BakerTweet is a way for busy bakers to tell the world that something hot and fresh has just come out of the oven. It’s as simple as turning the dial and hitting the button. All of the baker’s followers get a Twitter alert to tell them that it’s bun-time. Or bread time. Or whatever.
The first BakerTweet device has been installed at the Albion Cafe on Boundary Street in Shoreditch, London. To find out what’s cooking follow @albionsoven on Twitter.
BakerTweet allows businesses to use Twitter to communicate in real-time about offers, pricing and stock from a device that can withstand kitchen peril and is much simpler to operate than a laptop or a mobile.
It was made by Poke. We’re a digital creative agency based across the road from the Albion and, perhaps selfishly, we wanted a way to get the freshest baked stuff first. Then we realised it could be a great tool for bakers everywhere.
How does it work? (the simple version)
In simple terms it’s a bakery-proof box that sends messages wirelessly to Twitter. The clever bit is that the baker can update their messages and things they’re selling using a simple web interface. Obviously not something that you’d do mid-bake but it’s an important feature for future-proofing the device.
How does it work? (the gory details)
The BakerTweet prototype is made up of an Arduino Duemilanove, Arduino Ethernet Shield, Ladyada Proto Shield, a Linksys wifi adapter, and a whole bunch of little parts that make up the rest of what you see. We went through a couple of weeks of prototyping until the we settled on all the final components and wiring.
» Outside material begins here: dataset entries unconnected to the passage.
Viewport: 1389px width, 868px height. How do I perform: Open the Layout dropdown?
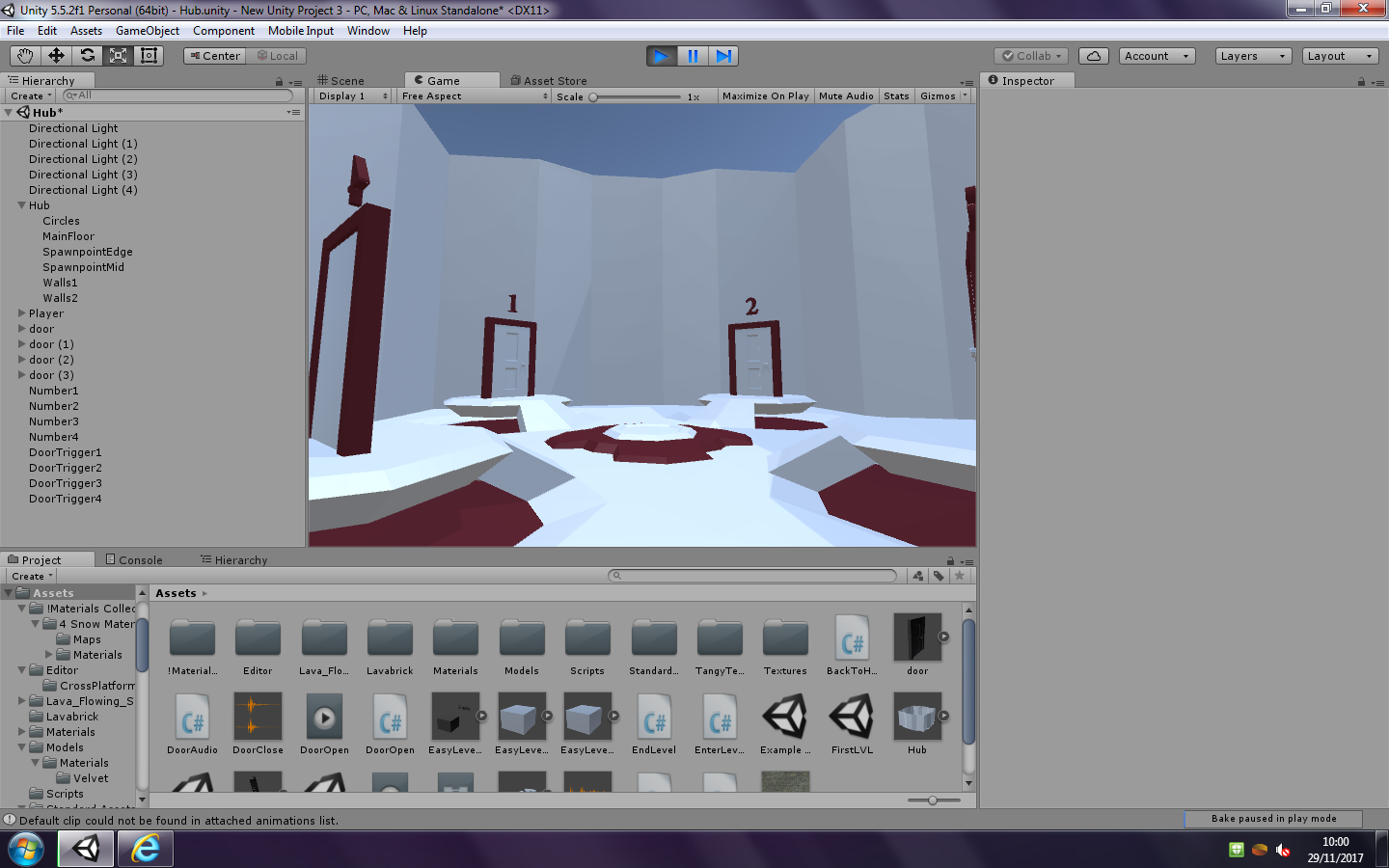[1340, 55]
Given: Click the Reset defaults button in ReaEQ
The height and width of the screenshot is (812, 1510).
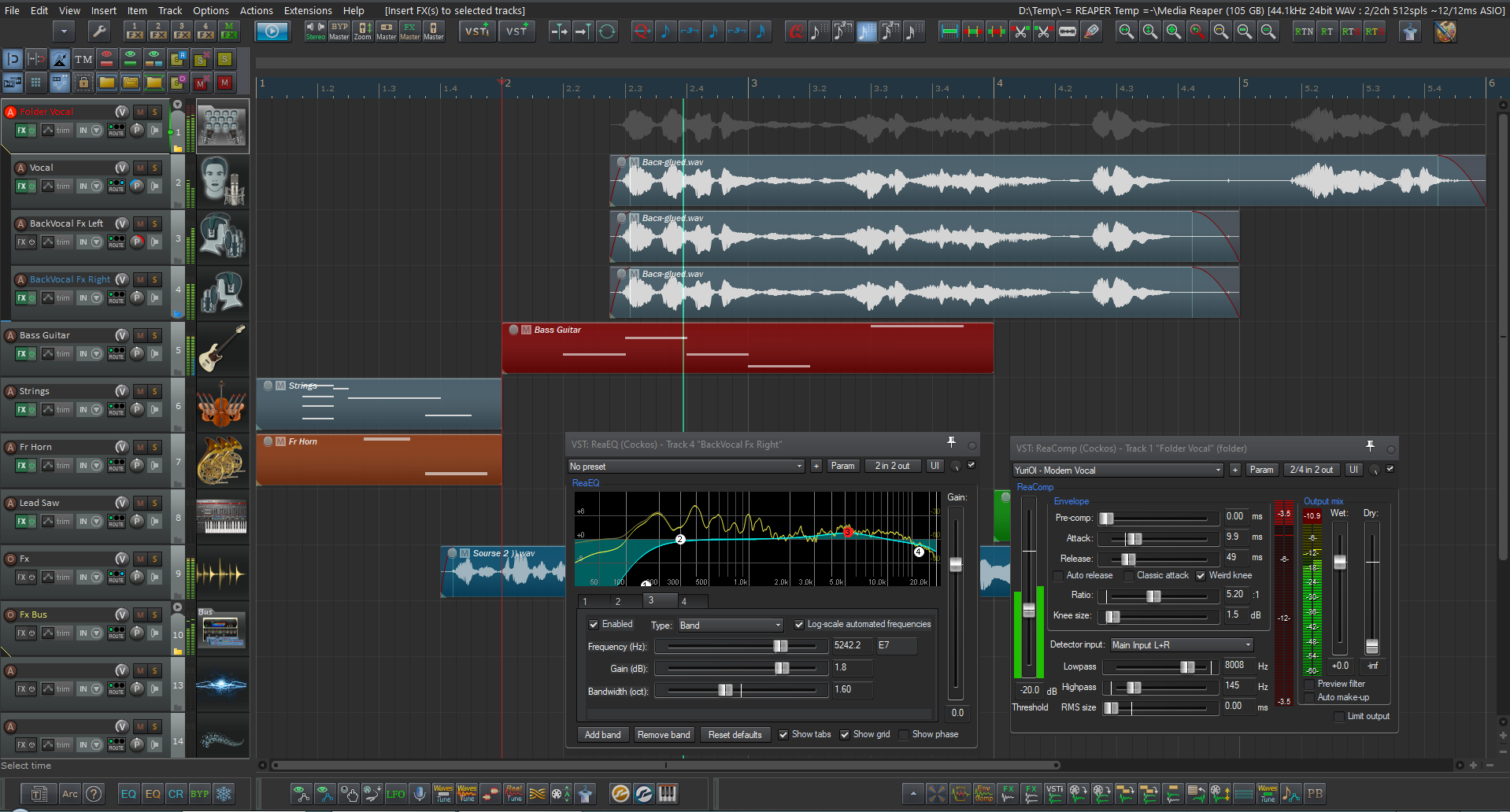Looking at the screenshot, I should 735,735.
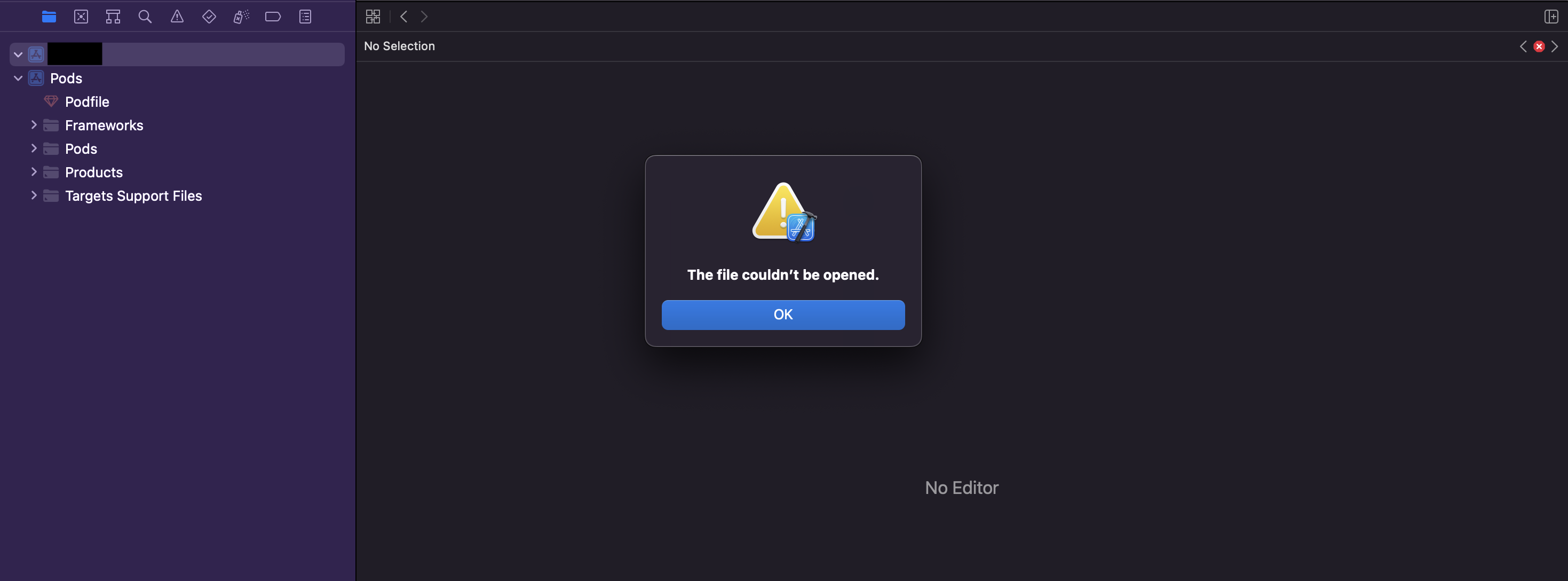Click the red error indicator
This screenshot has width=1568, height=581.
point(1539,47)
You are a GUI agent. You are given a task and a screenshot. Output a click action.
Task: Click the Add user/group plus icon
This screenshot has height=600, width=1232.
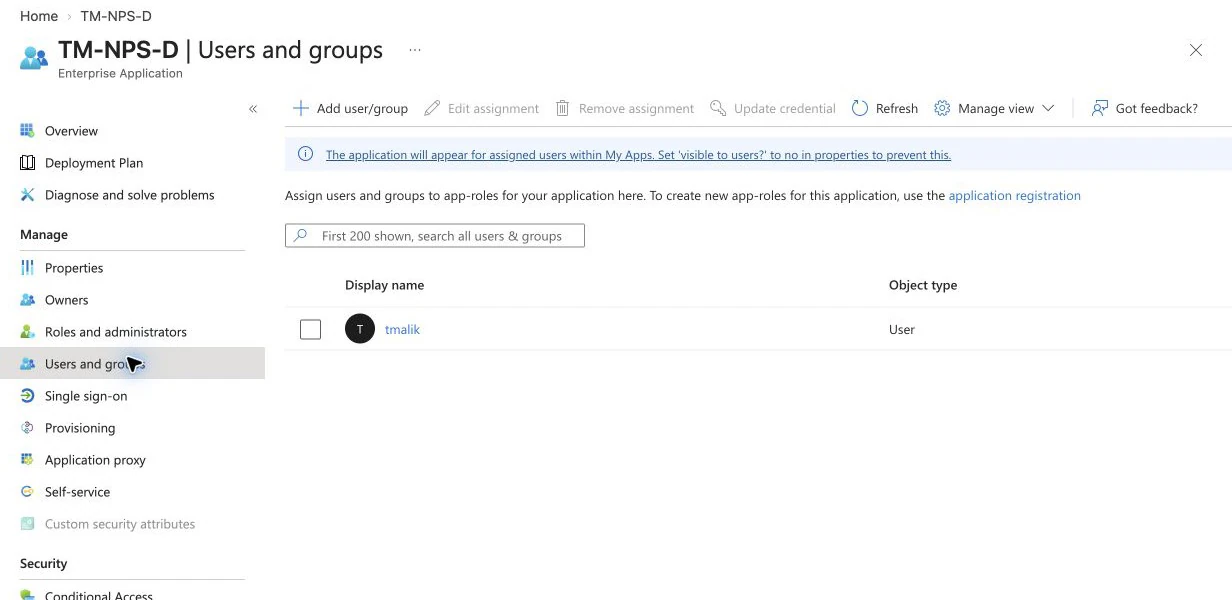click(x=300, y=108)
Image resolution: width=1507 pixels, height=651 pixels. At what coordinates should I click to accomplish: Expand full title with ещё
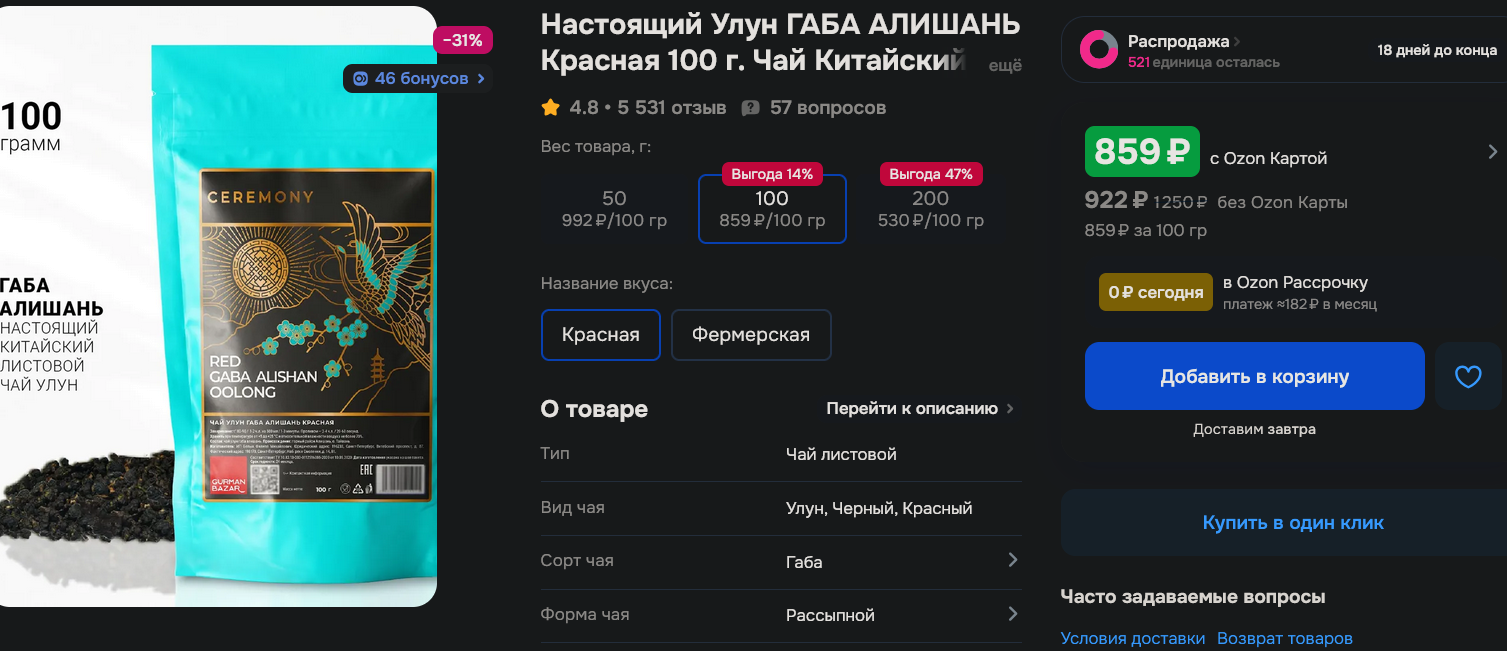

One of the highlights of BakerTweet is that it interfaces with a Django CMS for all it’s information. This means that an owner can sign into their account on bakertweet.com and edit the number of items, how they want them labelled on the device, and the body of the Tweet is sent out for each. To update the device with the latest information, the owner simply spins the dial “Update Items List,” hits the button, and the box grabs the latest list of items. Simple.